美少女フィギュアのお医者さんは青春を治せるか【大増量試し読み】 #第30回電撃小説大賞

芝宮青十/電撃文庫

プロローグ

「私の子供を作ってよ、黒松くん」


 春夕焼の茜色で包まれた、進級したばかりの教室で、黒松治は懇願される。

 クラスメイトによる昼間の喧騒は、いまはない。

 二人きり。静やかな空間に放たれた少女の声は、間違いなく治に向けられたもので。

 鼓膜が揺れ、脳が揺れ。なんてことを自分に頼むのだろうと、心が揺れる。


「黒松くんにはその力がある。だから、お願い」


 頼られるのは嫌いではなかった。自分が持ち合わせた小さな才芸で誰かに喜んでもらえるのならばと、かつては幾度となく精を出した。

 ……けれど、いまとなっては、もう。


「お礼だって、当然するよ」


 上目遣い気味に乞う少女の顔を、治は見つめる。見つめ続けるしかなかった。

 視線を外してしまえば、また瞳に映してしまうから。

 白衣に袖を通したかのように白い少女の素肌と、僅かにその身体を隠す白い布地を。

 男として素直にこの状況を楽しめたならどれほど楽か。

 自分はそういう人間なのだと、自ら周囲に示してきたというのに。

 学校一の美少女の下着姿での願いごとに、ただ首から上を茹で蛸のようにするばかりで。
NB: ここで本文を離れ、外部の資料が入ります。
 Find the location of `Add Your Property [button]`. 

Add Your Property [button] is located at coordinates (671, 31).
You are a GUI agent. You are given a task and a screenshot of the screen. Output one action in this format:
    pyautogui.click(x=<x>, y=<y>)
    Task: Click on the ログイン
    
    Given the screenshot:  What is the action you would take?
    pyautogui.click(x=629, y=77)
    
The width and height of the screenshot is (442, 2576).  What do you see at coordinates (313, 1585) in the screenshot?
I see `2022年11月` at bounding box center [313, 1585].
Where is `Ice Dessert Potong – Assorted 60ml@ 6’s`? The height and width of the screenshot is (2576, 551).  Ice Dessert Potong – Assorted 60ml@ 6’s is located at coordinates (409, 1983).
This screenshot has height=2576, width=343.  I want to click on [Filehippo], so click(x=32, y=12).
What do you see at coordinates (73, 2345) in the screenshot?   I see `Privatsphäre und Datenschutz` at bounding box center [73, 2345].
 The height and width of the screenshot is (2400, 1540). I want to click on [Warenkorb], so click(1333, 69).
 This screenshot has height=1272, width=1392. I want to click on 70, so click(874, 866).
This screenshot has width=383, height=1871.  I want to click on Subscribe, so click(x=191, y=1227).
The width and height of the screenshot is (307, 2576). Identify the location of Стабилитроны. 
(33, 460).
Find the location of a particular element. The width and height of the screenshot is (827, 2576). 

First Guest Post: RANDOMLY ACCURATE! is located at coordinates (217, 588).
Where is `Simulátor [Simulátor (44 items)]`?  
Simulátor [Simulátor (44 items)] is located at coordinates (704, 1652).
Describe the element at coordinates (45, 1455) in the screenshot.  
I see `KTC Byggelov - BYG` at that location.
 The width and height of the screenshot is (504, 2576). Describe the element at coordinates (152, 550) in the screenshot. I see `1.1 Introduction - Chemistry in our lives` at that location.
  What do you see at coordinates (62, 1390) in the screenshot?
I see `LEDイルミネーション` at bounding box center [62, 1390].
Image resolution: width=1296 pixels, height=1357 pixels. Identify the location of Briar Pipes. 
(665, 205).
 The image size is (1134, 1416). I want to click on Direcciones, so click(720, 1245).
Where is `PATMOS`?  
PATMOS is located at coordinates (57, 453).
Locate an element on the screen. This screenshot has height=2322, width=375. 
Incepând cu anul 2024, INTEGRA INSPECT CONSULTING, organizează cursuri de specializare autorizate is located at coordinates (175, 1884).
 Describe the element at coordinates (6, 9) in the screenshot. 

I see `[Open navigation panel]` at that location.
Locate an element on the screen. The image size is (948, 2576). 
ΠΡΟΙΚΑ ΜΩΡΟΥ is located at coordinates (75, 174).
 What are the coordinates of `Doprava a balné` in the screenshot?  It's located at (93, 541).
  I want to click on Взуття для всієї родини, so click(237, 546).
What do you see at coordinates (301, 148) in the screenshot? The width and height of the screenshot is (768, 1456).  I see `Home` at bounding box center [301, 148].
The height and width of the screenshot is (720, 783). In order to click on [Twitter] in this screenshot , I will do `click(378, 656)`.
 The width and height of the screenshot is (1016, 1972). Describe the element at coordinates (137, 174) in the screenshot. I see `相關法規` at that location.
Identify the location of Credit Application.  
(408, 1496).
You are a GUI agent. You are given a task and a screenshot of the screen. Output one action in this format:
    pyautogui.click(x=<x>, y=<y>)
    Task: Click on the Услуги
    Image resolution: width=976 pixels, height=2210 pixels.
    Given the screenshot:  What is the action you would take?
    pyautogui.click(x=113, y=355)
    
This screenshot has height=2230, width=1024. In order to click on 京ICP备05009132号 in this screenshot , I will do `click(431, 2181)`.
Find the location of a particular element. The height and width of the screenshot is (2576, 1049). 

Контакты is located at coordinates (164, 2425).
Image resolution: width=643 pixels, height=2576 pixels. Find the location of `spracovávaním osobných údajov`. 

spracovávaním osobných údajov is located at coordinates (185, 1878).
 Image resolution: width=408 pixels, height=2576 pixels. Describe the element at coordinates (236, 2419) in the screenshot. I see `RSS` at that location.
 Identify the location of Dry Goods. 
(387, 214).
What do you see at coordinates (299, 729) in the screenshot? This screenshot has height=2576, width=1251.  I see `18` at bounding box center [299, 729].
「私の病気を治せるのは、きっと黒松くんしかいないんだよ」


 一方、少女の表情は羞恥からは程遠く。

 同級生の男子に半裸を晒して平然としているなど、確かに普通ではないと思った。


「……いい加減、服着ろよ。じゃないと……違う子作りをしたくなっちまうだろ」


 平静を取り戻すべく、治は下品なことを口にする。いつものように。

 この少女にも軽蔑されてしまえば、厄介事から逃れられると踏んで。


「大体、病気を治すってなんだよ。俺は医者じゃねーよ。それは未来のお前だろ、院長」

「なら、黒松くんが作ってくれるフィギュアが、私のお医者さんだよ」


 目論見は外れた。まるで理解できない理論を展開し、少女の口元に笑みが広がっていく。

 いま目の前にいるのは本当に、全校生徒の憧れの的、あの今上月子だというのか。

 失望感で眩暈がしてくる。同時に――心臓が懐かしい拍動を刻み出した気がした。

 否応なく激しくなる脈。原因は月子の身体を見たからだと、そう思い込むことにした。


 月はいつでも、誰に対しても、同じ面を向けている。

 その裏側を地球の民に見せることは、決してない。

 秘められし裏の姿を知っているのは、世界を創作した神様くらいだろう。――が。

 黒松治は、今日、初めて今上月子の裏面を知る人間となる。